[INFORMATION GIVEN — start]

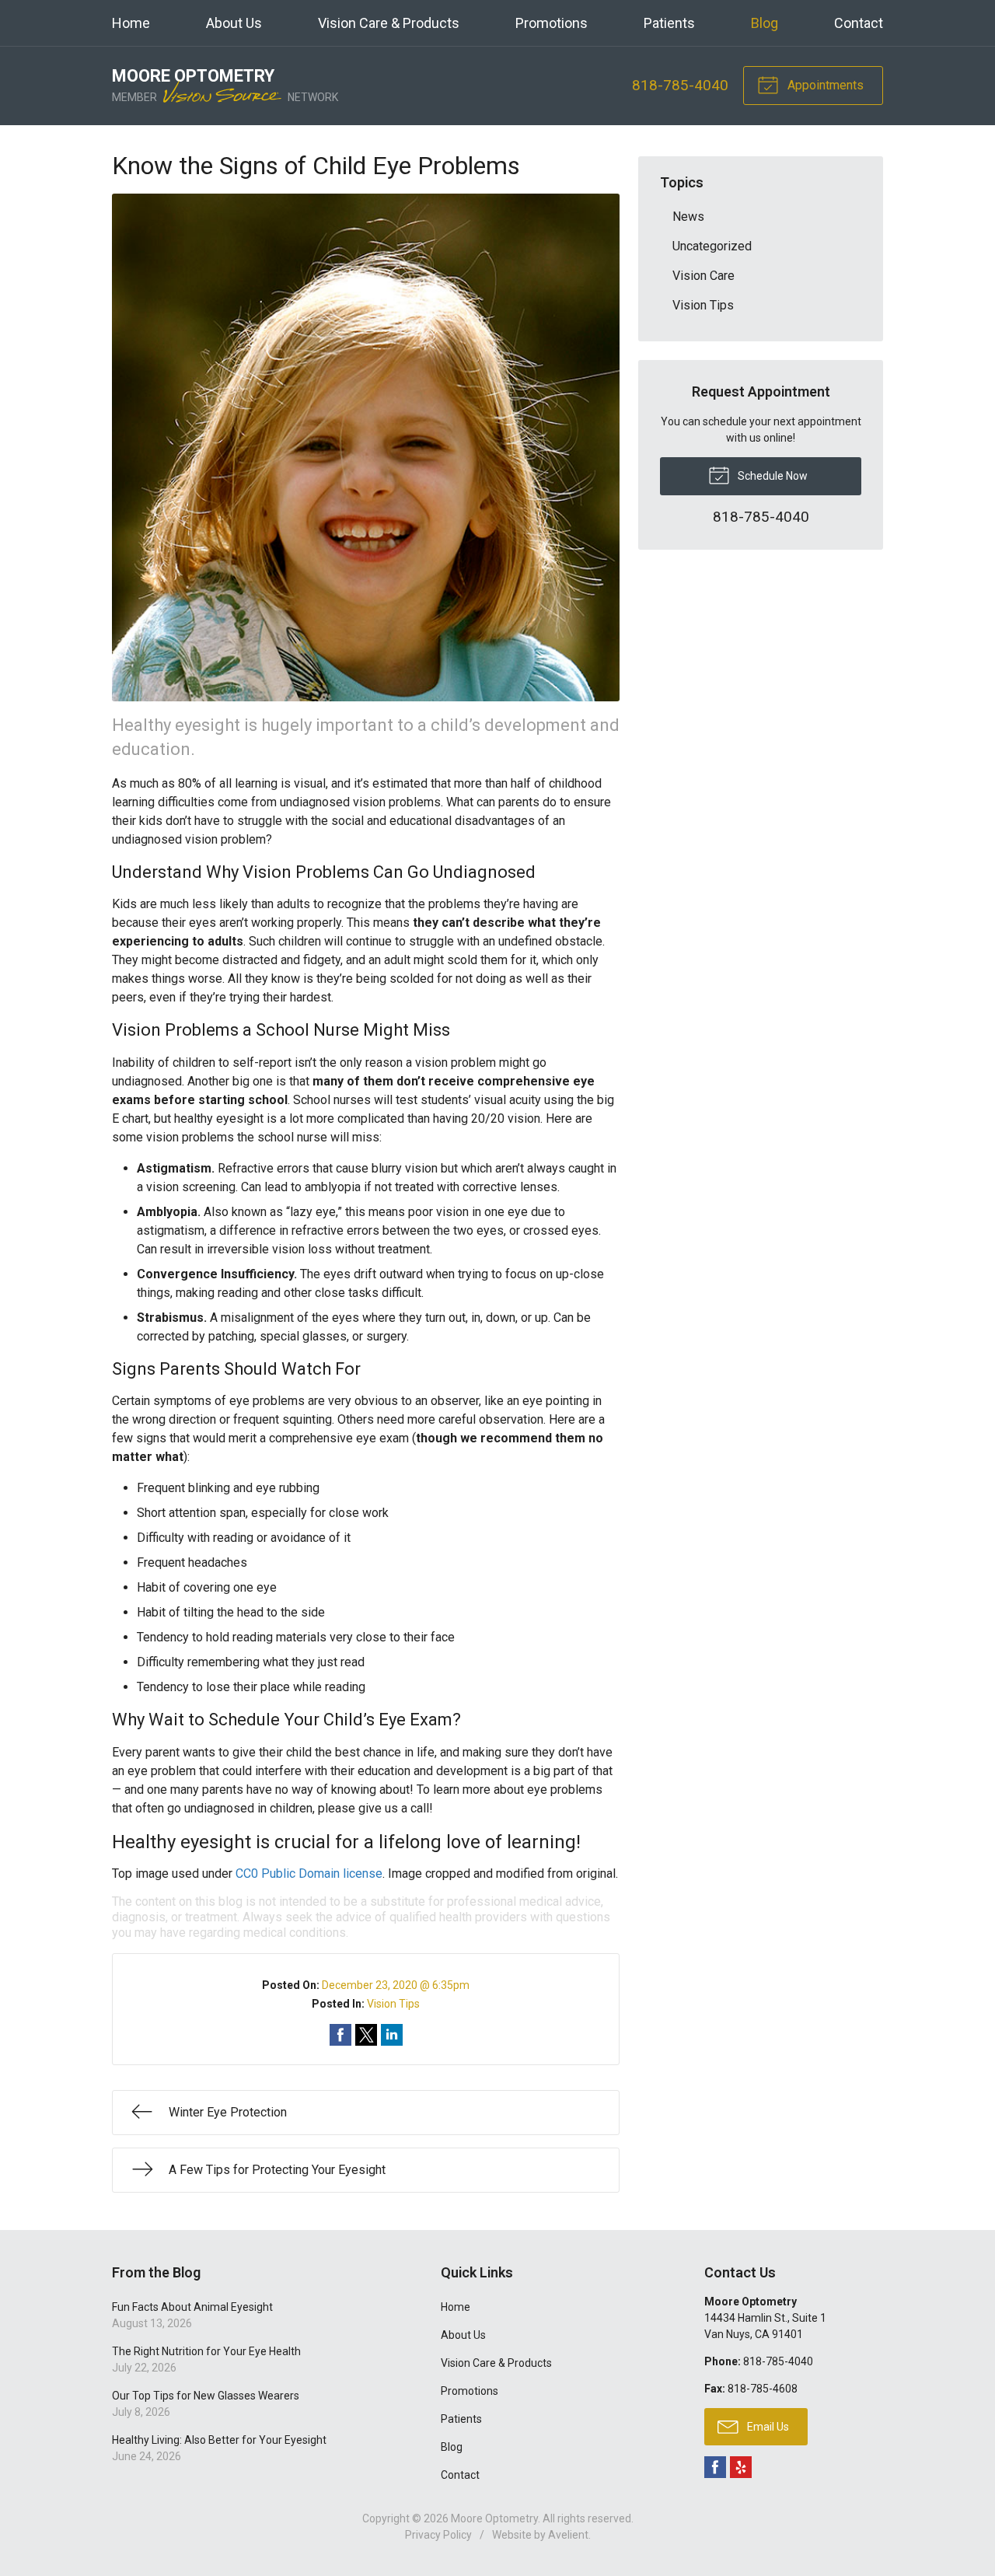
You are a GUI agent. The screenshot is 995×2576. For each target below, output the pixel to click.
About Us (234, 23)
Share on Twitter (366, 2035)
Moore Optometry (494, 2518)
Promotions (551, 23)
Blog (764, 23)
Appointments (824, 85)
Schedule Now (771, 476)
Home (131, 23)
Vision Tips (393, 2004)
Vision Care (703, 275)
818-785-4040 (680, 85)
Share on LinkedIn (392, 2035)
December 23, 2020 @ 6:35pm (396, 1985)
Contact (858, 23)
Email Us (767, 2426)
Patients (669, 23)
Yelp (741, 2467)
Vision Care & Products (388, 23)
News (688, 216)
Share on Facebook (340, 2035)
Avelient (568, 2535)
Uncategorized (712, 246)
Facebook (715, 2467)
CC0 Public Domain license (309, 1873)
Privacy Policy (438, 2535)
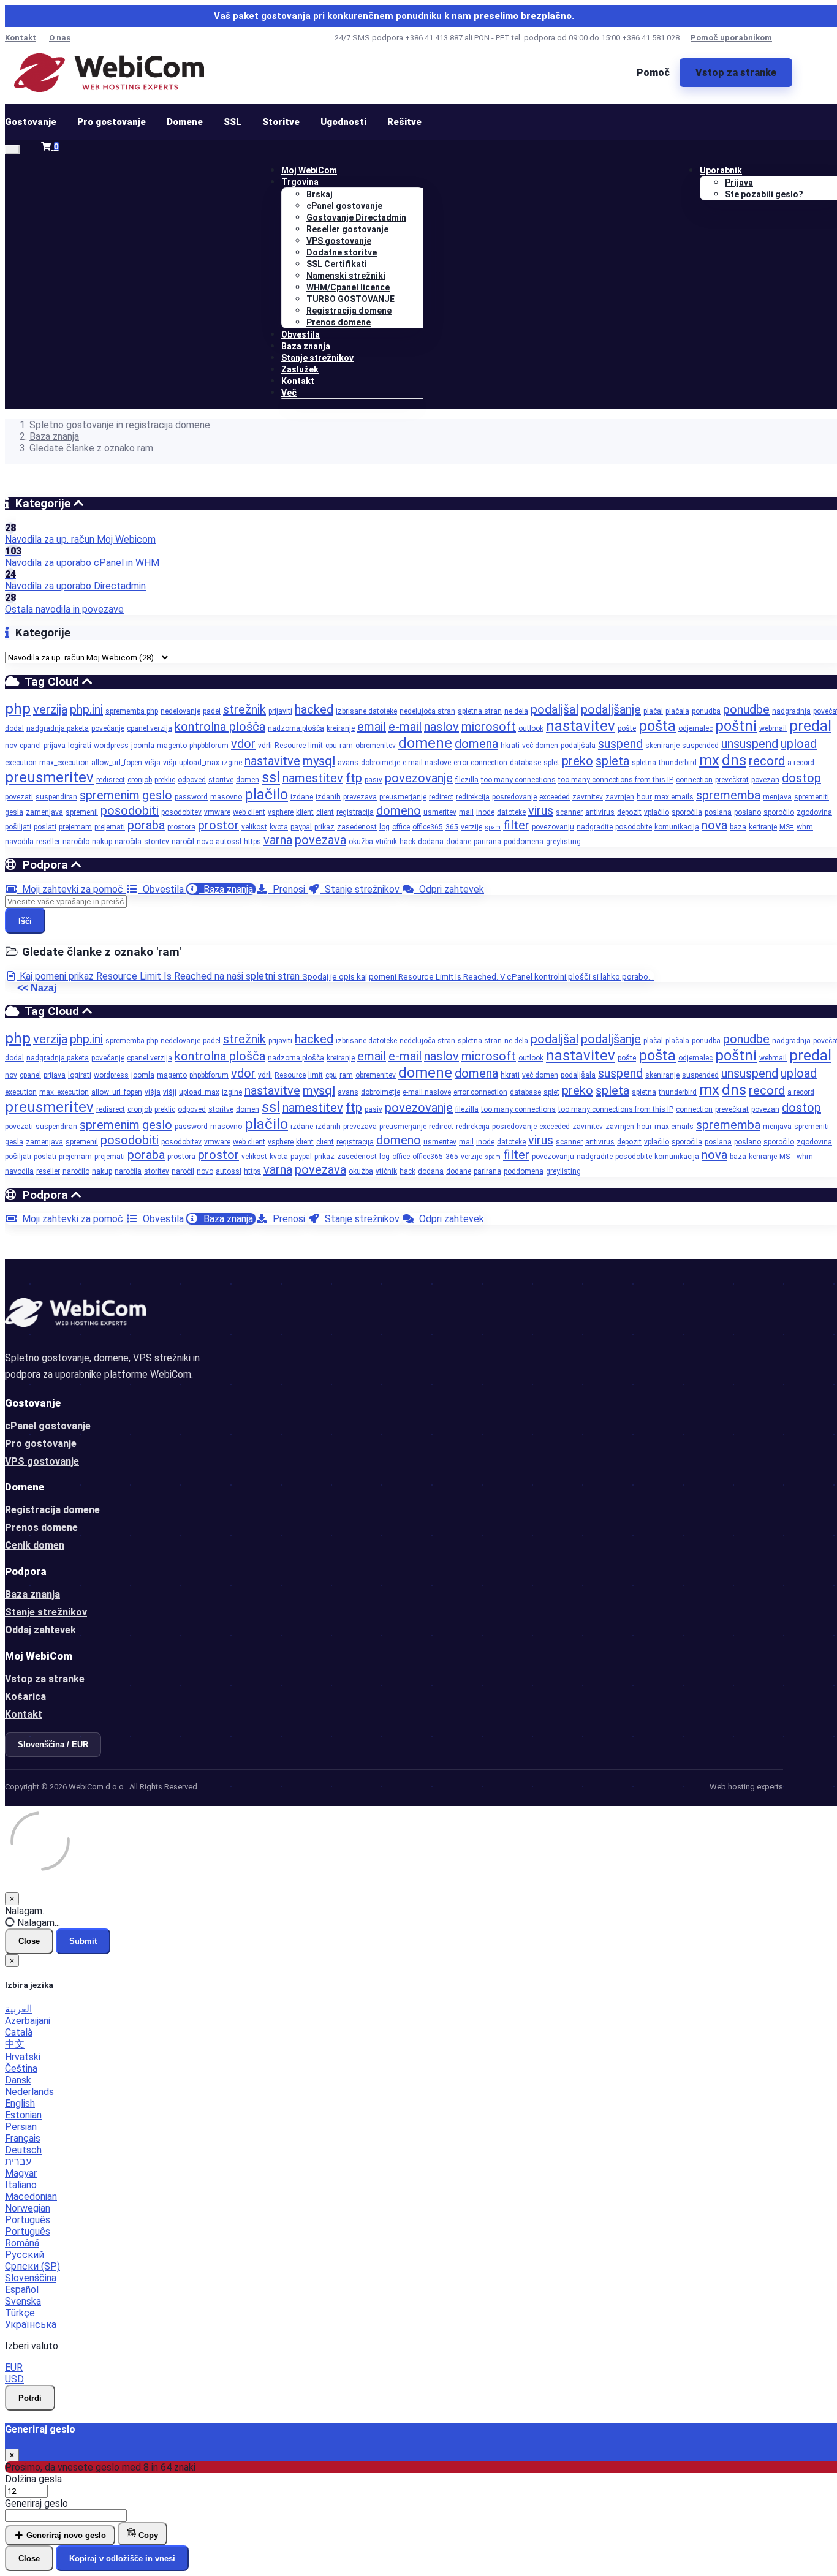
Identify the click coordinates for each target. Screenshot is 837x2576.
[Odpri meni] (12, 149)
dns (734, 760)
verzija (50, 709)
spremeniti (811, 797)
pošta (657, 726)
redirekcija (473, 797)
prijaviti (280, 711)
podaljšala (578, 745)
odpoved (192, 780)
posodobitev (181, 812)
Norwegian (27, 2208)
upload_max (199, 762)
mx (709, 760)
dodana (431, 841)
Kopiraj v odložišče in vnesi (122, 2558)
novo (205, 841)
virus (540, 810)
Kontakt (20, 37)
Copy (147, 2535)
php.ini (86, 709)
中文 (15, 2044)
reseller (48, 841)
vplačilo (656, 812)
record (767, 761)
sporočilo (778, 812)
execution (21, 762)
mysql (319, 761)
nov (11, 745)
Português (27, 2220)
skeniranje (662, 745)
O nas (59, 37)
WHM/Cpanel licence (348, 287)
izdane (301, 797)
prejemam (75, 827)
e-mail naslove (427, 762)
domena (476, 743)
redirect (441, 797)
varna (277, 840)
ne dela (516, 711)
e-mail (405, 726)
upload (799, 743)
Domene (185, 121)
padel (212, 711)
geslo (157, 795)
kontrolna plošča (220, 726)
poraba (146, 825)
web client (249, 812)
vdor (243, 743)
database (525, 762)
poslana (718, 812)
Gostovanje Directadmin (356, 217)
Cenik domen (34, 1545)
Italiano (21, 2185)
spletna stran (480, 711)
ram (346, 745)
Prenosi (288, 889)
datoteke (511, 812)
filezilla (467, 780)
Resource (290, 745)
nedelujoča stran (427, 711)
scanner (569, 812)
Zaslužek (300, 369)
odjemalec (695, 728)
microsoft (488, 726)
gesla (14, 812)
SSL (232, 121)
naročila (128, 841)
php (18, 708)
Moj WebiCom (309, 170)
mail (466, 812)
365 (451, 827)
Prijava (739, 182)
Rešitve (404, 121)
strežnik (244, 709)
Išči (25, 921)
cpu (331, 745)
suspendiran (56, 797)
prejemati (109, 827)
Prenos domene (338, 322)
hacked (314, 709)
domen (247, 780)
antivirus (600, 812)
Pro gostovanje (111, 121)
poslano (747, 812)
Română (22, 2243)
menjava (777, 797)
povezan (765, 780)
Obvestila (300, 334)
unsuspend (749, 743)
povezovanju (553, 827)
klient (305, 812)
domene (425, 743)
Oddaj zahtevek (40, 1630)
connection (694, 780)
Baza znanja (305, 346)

[INFORMATION GIVEN — finish]

WORK TASK: A single figure must be given: how many lines of the records above include the string "Share".

SOLUTION FOR THIS PROBLEM: 3